Required action: Copy every line of the material exactly as it stands.

BEGIN

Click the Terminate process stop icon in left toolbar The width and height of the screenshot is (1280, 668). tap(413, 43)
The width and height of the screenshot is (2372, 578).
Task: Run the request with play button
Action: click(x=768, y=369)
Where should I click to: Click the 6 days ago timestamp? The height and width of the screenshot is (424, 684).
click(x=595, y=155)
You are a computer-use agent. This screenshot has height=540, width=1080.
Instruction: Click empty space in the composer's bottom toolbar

END

Finished task:
Click the Terminate process stop icon in left toolbar The width and height of the screenshot is (1280, 668). tap(413, 43)
The width and height of the screenshot is (2372, 578).
Task: Run the request with play button
Action: click(x=768, y=369)
Where should I click to: Click the 6 days ago timestamp? The height and width of the screenshot is (424, 684).
click(x=595, y=155)
You are a computer-use agent. This screenshot has height=540, width=1080.
Instruction: Click empty space in the composer's bottom toolbar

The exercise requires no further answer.